## Aim of the task
Down to the last line below, write out every line exactly, starting with the one that contains "How do I perform: Open" and leaving out the pictures.

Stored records

Segment Open

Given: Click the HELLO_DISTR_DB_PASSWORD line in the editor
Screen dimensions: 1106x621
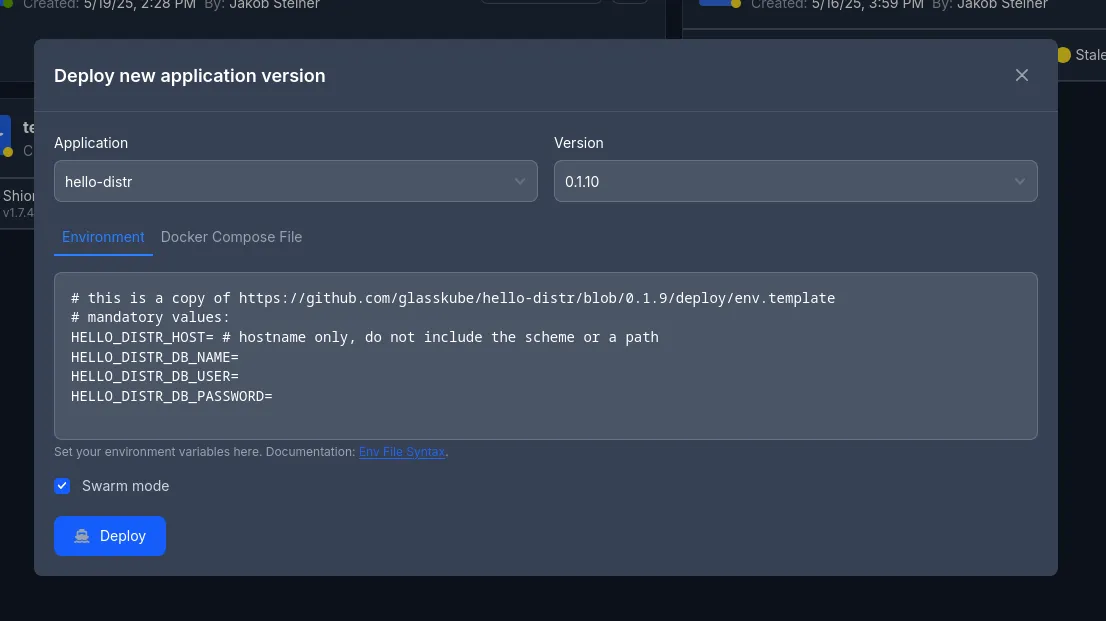Looking at the screenshot, I should pos(170,395).
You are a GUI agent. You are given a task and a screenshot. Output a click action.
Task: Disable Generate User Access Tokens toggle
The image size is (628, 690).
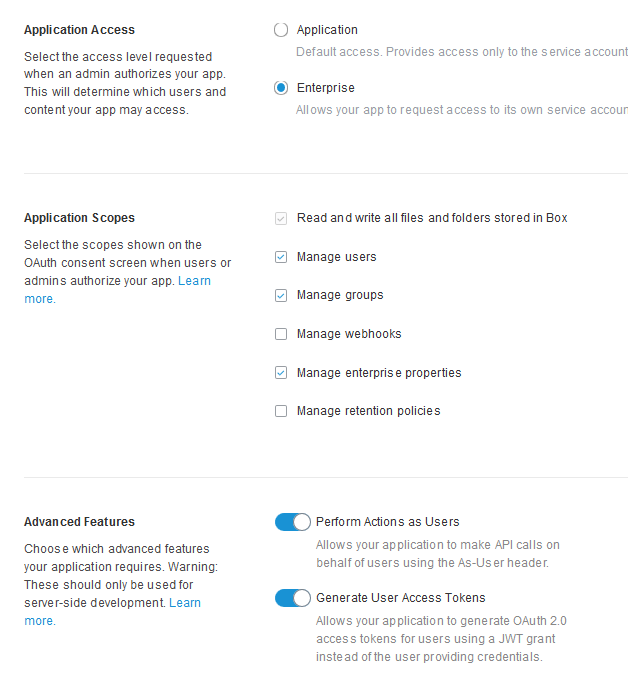tap(293, 598)
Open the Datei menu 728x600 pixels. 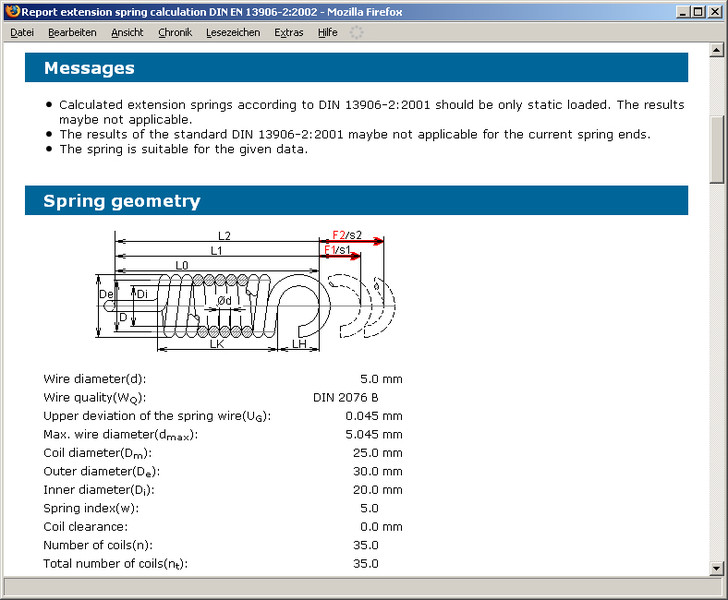22,32
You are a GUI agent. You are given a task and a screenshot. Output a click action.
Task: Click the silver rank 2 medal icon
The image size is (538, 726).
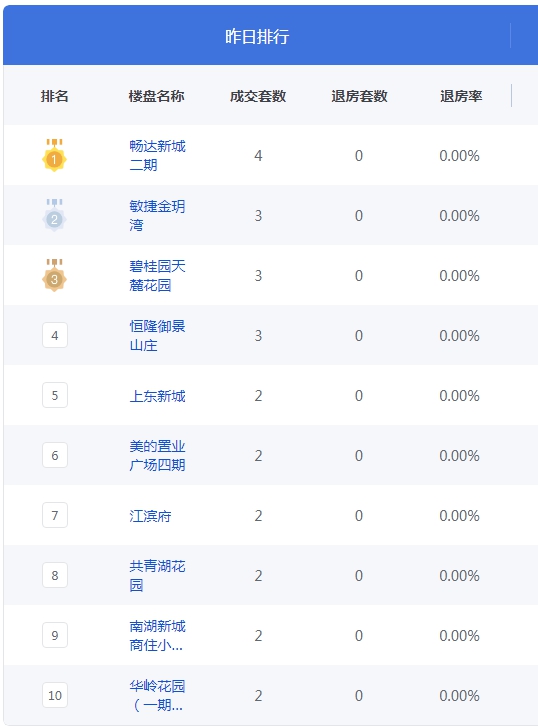(54, 215)
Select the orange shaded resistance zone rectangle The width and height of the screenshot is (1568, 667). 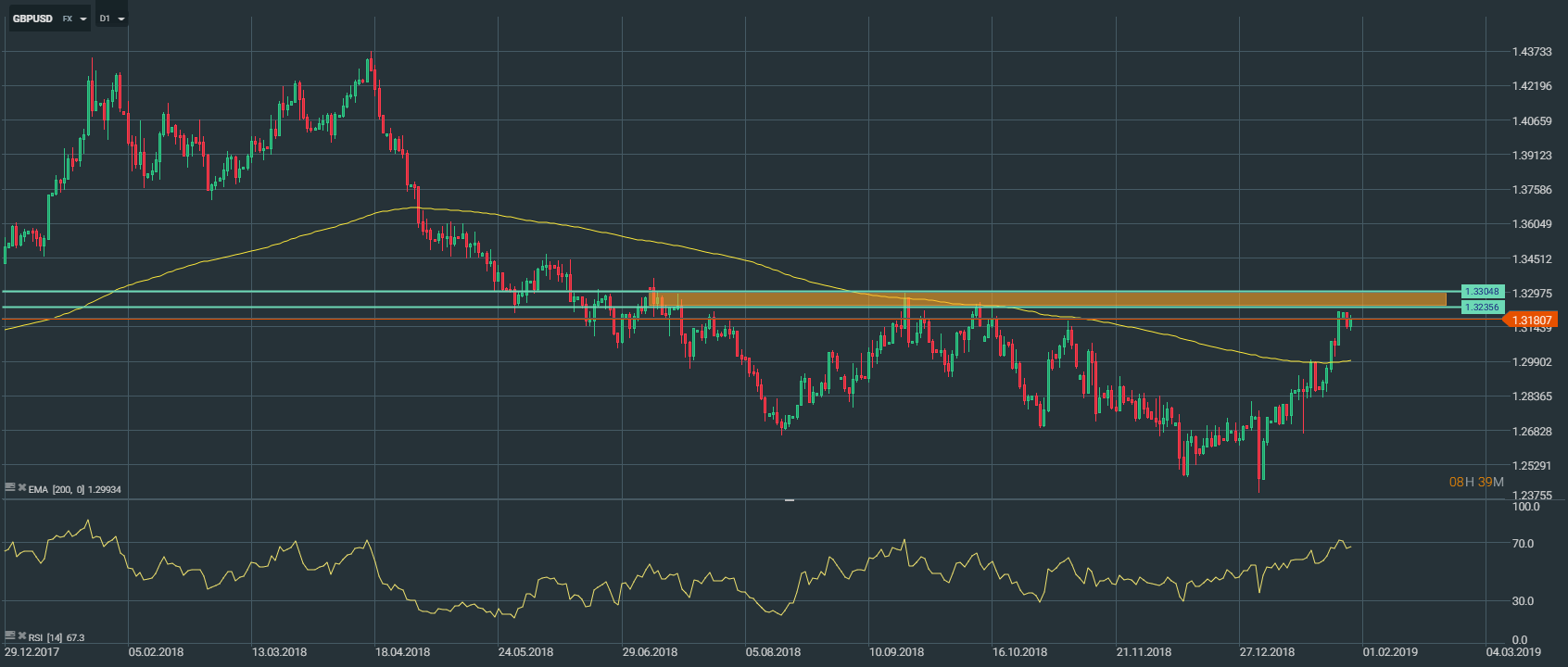point(1047,299)
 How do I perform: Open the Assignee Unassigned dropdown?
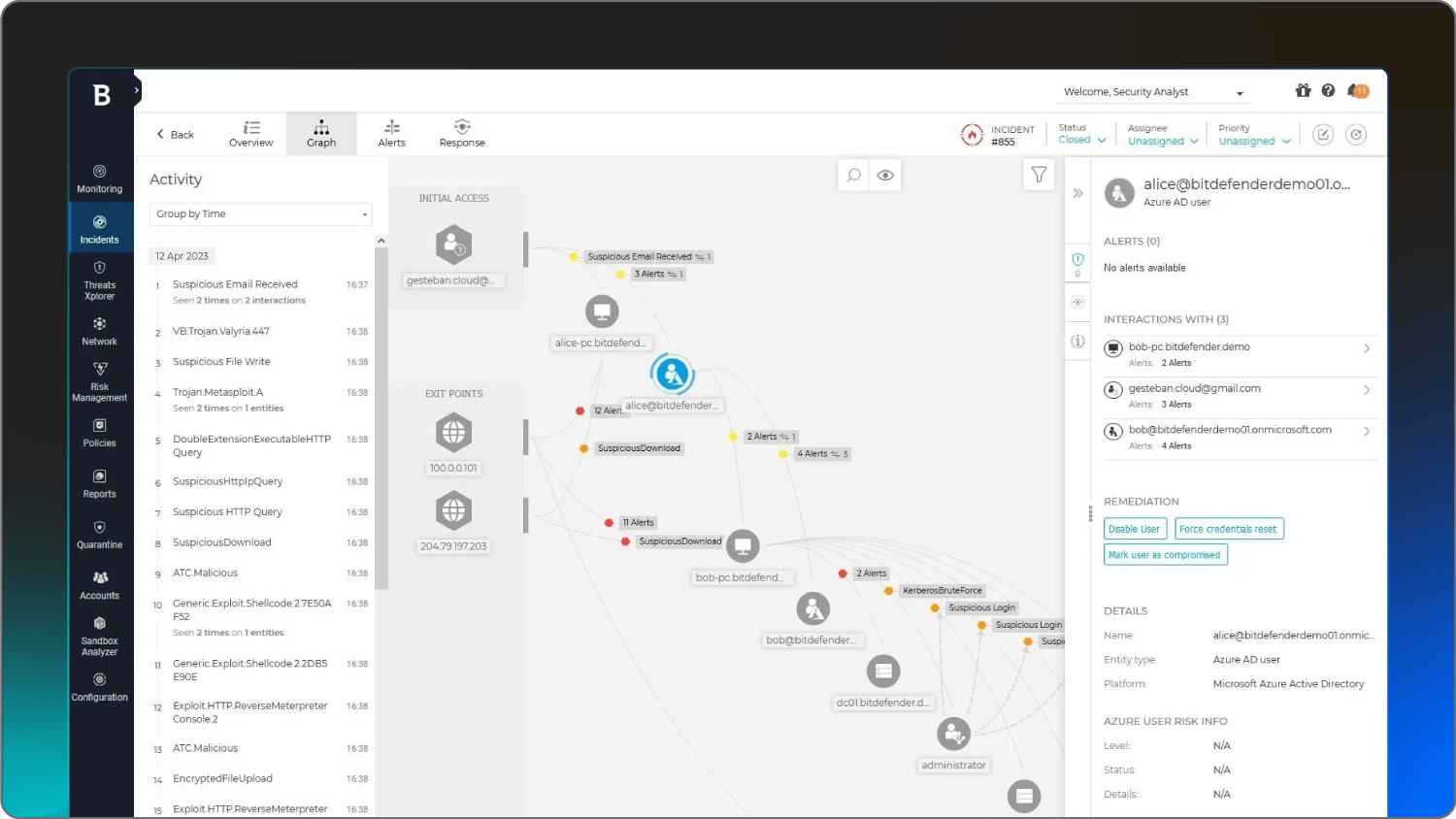coord(1161,141)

Segment Closed

## Exercise answer
 How do I perform: Open the Assignee Unassigned dropdown?
coord(1161,141)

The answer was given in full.